The year was 1980 and the Green Bay Packers posted a 5–10–1 record under Coach Bart Starr, first-class stamps cost 15 cents, the federal debt was only $909 billion, the median household income was $17,710 and the nation was shocked when gas prices rose above $1.00 per gallon for the first time ever. I was making $14,000 a year working for a nearby village and taking night freelance writing classes from instructor Donna Sanders.

Nature will undoubtedly keep its timetable again this time around the sun and believe it or not, signs of spring are everywhere – if you look and listen hard enough. Skunks have emerged from their winter naps, taking Leopold-like “straight across-country treks, like they’ve hitched their wagons to a star and dropped the reins.” In fact, they are waddling across the snow covered landscape as we speak, looking for probable mates. The main channel of the big river is wide open, while fishermen enjoy the last of their winter season, jigging through backwater ice. The neighborhood flock of snow buntings still linger, but will head north just about the time our backyard male cardinals belt out their first spring “cheer, cheer, cheer, what, what, what, what” calls - marking out individual territories with song. Perhaps you have already heard your backyard cardinals singing. Surprisingly, ours have been quiet, but I expect them to erupt any day.

The arrival of our migrant birds, returning from their winter grounds to the south is a few weeks off. Reports from friends down south put woodcock in Missouri and northwest Ohio. Sandhill cranes have been spotted in southern reaches of Michigan. Once again, the cycle repeats itself.
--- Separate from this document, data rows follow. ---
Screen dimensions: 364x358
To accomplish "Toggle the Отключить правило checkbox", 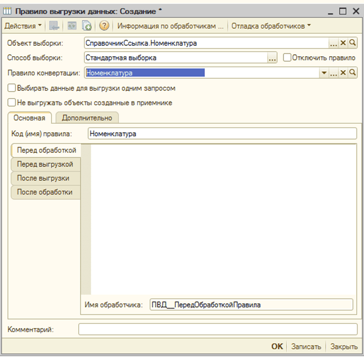I will [287, 57].
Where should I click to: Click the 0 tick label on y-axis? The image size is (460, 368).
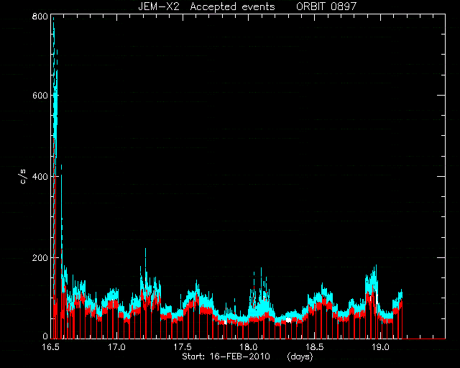45,336
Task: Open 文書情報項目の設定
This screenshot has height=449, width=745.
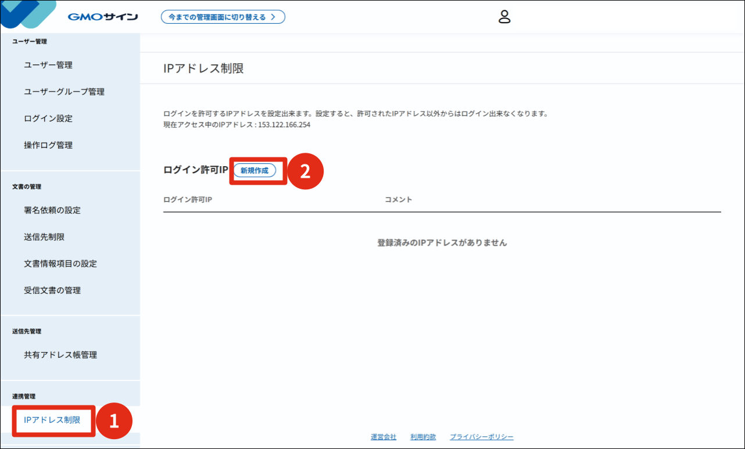Action: tap(62, 263)
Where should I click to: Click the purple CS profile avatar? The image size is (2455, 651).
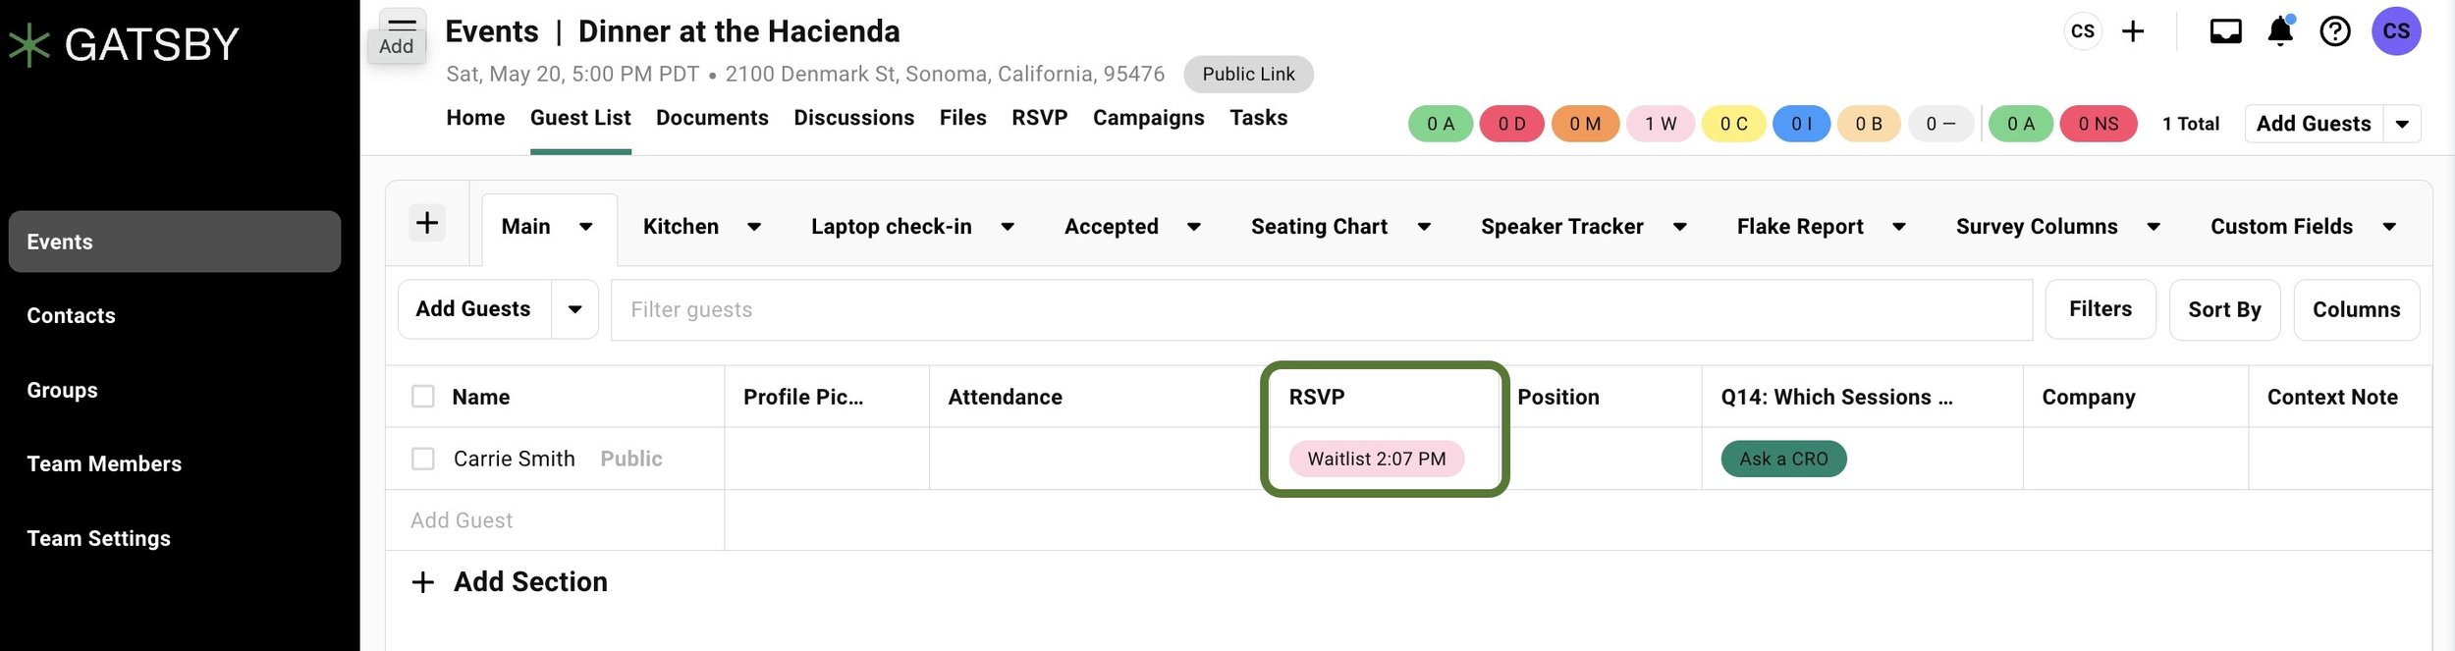point(2395,31)
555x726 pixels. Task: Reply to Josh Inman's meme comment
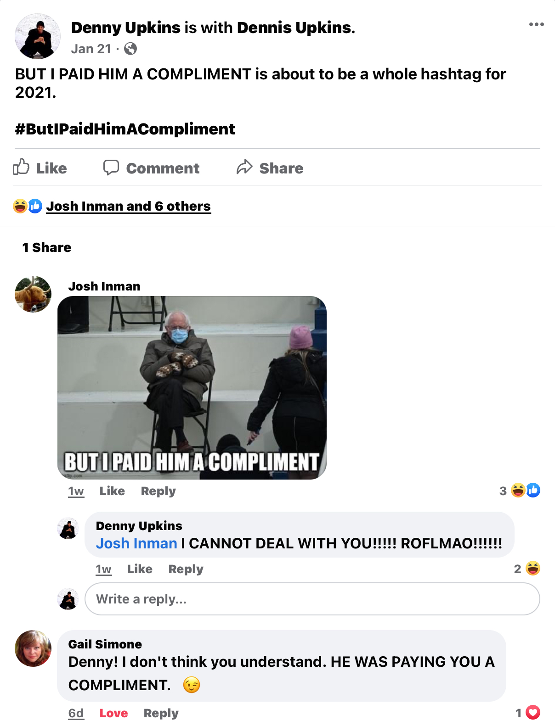158,491
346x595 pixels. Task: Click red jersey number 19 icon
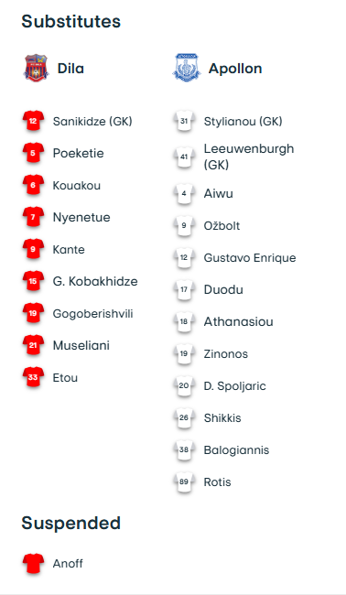click(33, 313)
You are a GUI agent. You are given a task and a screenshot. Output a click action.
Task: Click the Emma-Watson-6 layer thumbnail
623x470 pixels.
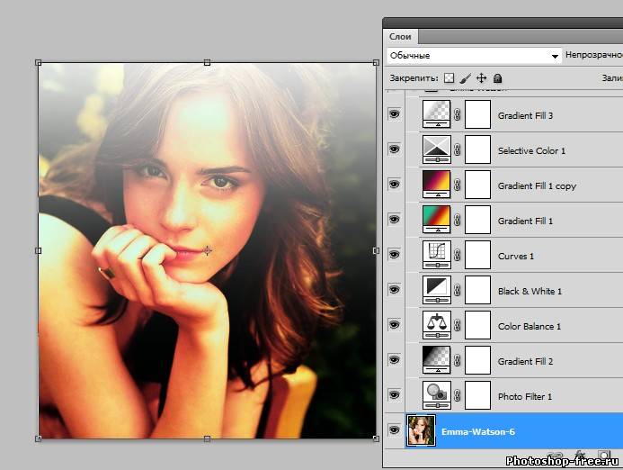(421, 431)
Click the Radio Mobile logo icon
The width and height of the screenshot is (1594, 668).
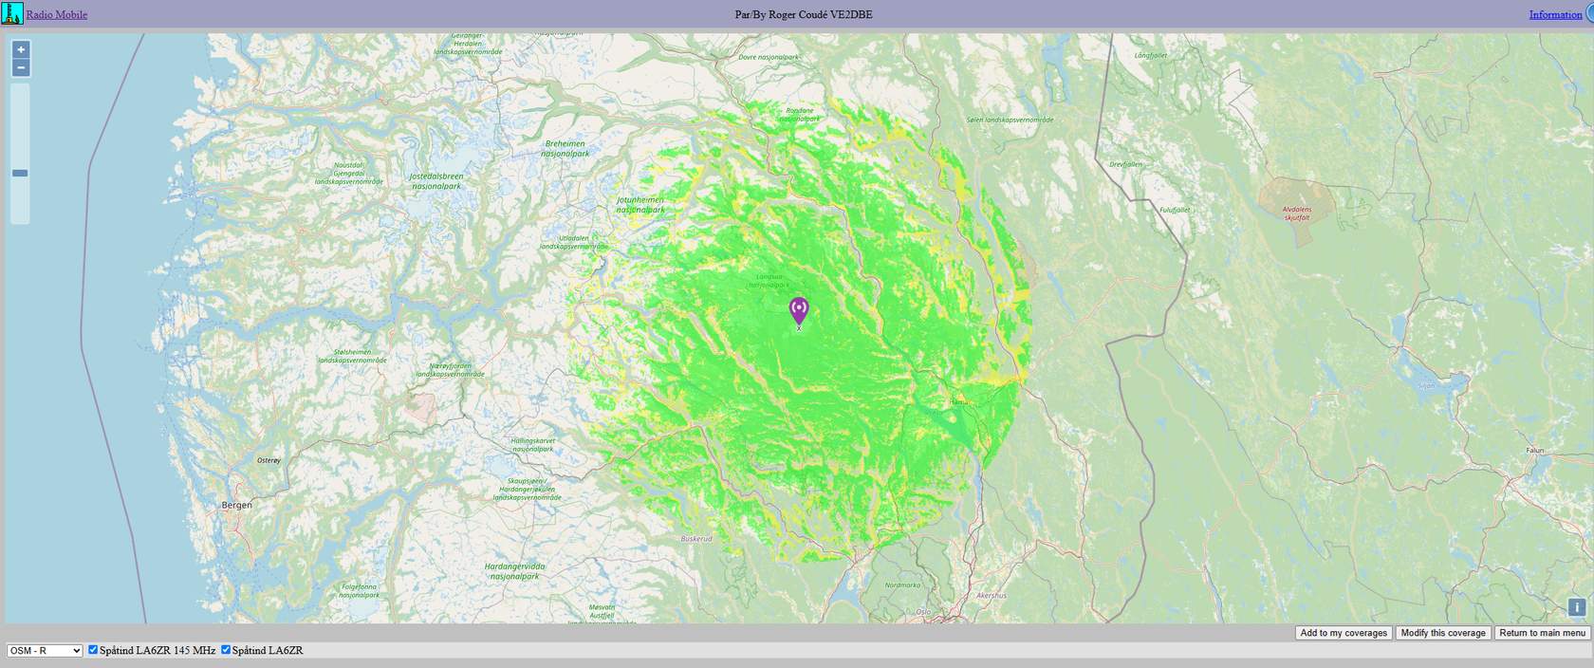pos(12,13)
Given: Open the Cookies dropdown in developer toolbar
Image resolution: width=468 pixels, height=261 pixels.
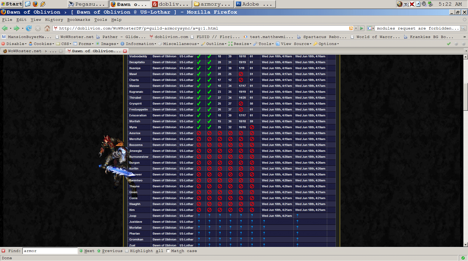Looking at the screenshot, I should [x=41, y=44].
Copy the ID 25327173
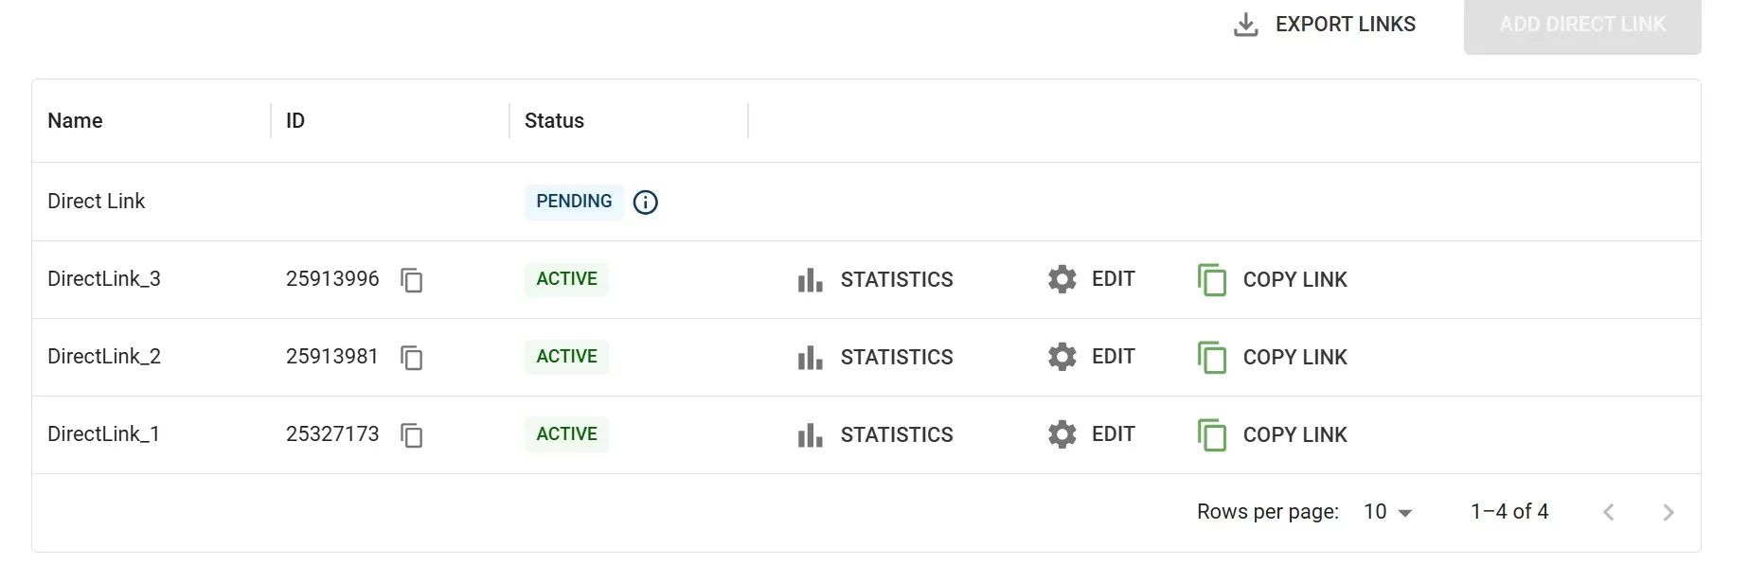Viewport: 1749px width, 565px height. pyautogui.click(x=411, y=435)
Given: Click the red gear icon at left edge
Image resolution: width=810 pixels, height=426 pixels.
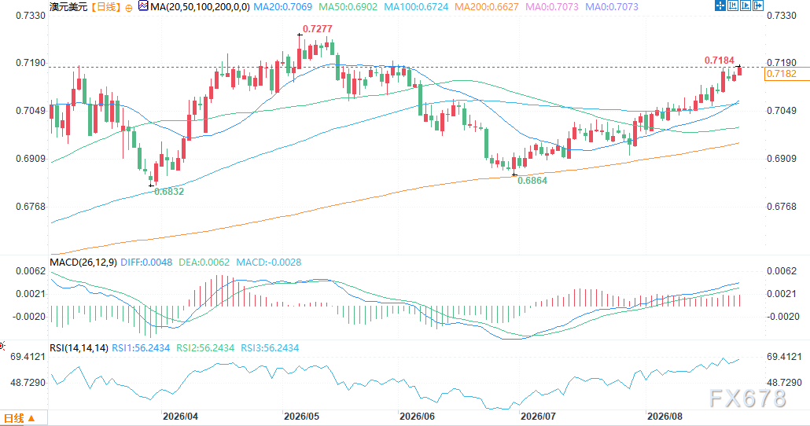Looking at the screenshot, I should [2, 346].
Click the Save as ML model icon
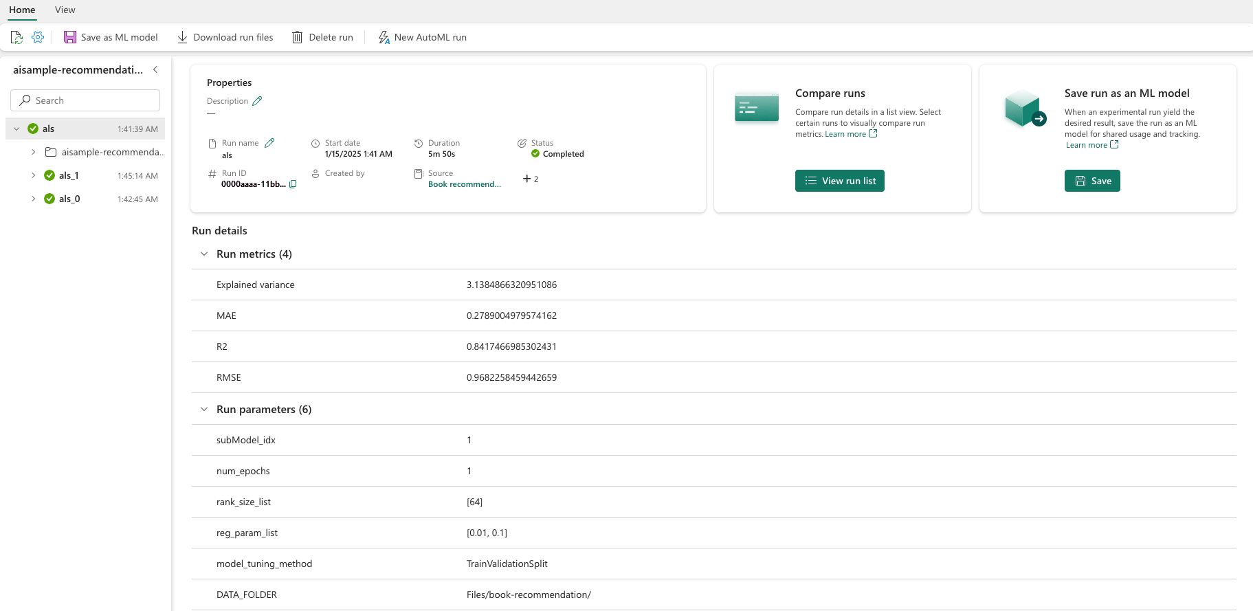The width and height of the screenshot is (1253, 611). click(x=70, y=37)
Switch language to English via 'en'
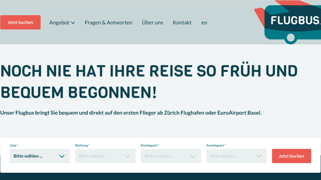Image resolution: width=321 pixels, height=180 pixels. pyautogui.click(x=204, y=23)
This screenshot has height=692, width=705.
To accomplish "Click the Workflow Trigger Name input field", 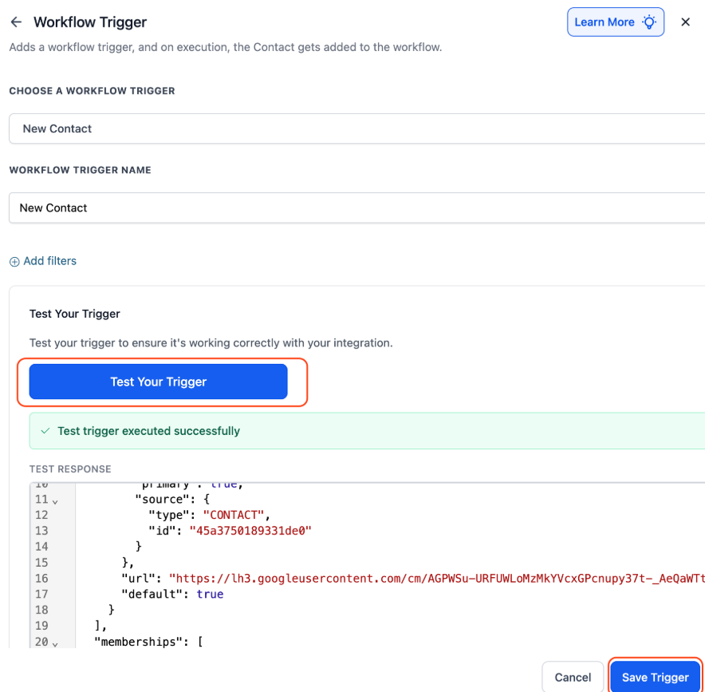I will (356, 208).
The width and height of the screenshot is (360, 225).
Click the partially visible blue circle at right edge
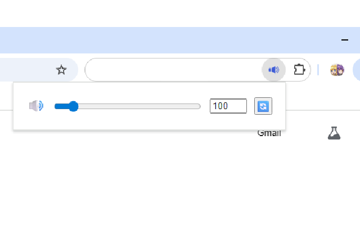(x=357, y=70)
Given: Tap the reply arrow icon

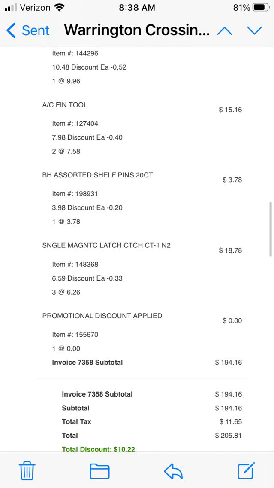Looking at the screenshot, I should tap(173, 471).
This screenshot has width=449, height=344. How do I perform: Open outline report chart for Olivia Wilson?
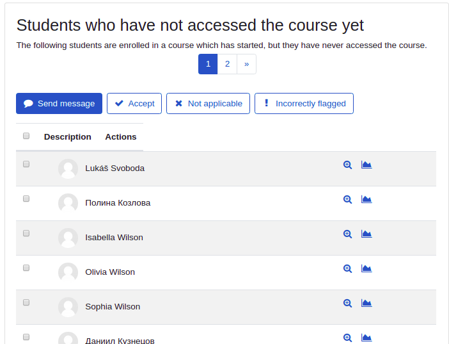coord(366,268)
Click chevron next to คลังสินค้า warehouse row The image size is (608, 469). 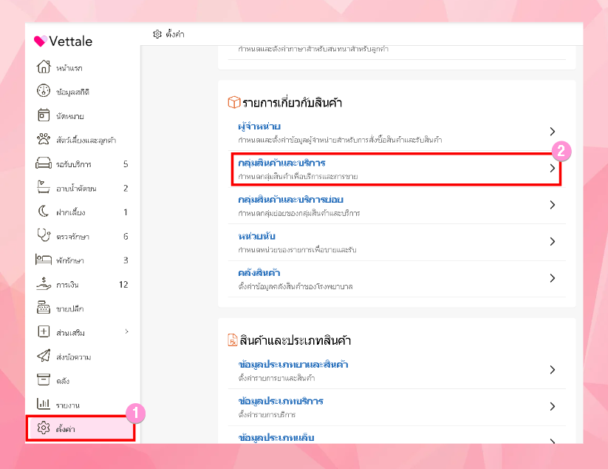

This year, the Packers brought home the national title, first-class stamps are now labeled “forever”, the federal debt is projected to climb to $15 trillion, gas has risen to $3.30 per gallon with no end in sight – and I am still freelancing.

Thirty-some years ago Mrs. Sanders handed out her business card at my night class and wanted to hear from her students – should we get published. Later that year my essay was published, but alas, I don’t believe I let her know.

With any luck, she’s still around and reads my column. And along with you and me, rejoices at signs of spring.

Ken M. Blomberg is a freelance writer and longtime resident of the Town of Eau Pleine, northeast of Junction City. A 1976 graduate of UWSP in Resource Management, he is currently Executive Director of the Wisconsin Rural Water Association.